### Passage choisi
Appel à communications : Journée d’étude "La fin d’un modèle ? Les répercussions du choc Trump en Asie-Pacifique"


Appel à communications

 

Journée d’étude coorganisée par l’EA CREW/ GIS Asie (université Sorbonne Nouvelle),
l’UR TransCrit (université Paris 8 – Vincennes – Saint Denis),
et l’UR Religion, Culture et Société (Institut catholique de Paris),
avec le soutien de l’OPEXAM (IRSEM)

 

21 novembre 2025

 

La fin d’un modèle ?
Les répercussions du choc Trump en Asie-Pacifique

 

Depuis le 20 janvier 2025, le retour de Donald Trump à la Maison-Blanche s’est caractérisé d’emblée par une volonté de rupture tous azimuts de la part de la nouvelle administration, non seulement dans ses relations extérieures, mais aussi sur le plan intérieur. En effet, à un an de la célébration du 250e anniversaire de la Déclaration d’indépendance du pays, l’administration Trump semble prendre un virage illibéral[i] et remettre en question le modèle de société associant démocratie libérale et libre-échange économique, dont les Etats-Unis se sont faits les hérauts depuis 1776.

### Extrait des données

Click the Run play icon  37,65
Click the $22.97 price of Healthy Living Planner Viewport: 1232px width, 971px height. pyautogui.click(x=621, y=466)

### Consigne
Recopiez l'appel à communications en commençant aux mots « 21 novembre 2025 » et en vous arrêtant après « hérauts depuis 1776. ». Dans cette copie, remplacez « Asie-Pacifique » par « Indo-Pacifique ».

### Corrigé
21 novembre 2025

 

La fin d’un modèle ?
Les répercussions du choc Trump en Indo-Pacifique

 

Depuis le 20 janvier 2025, le retour de Donald Trump à la Maison-Blanche s’est caractérisé d’emblée par une volonté de rupture tous azimuts de la part de la nouvelle administration, non seulement dans ses relations extérieures, mais aussi sur le plan intérieur. En effet, à un an de la célébration du 250e anniversaire de la Déclaration d’indépendance du pays, l’administration Trump semble prendre un virage illibéral[i] et remettre en question le modèle de société associant démocratie libérale et libre-échange économique, dont les Etats-Unis se sont faits les hérauts depuis 1776.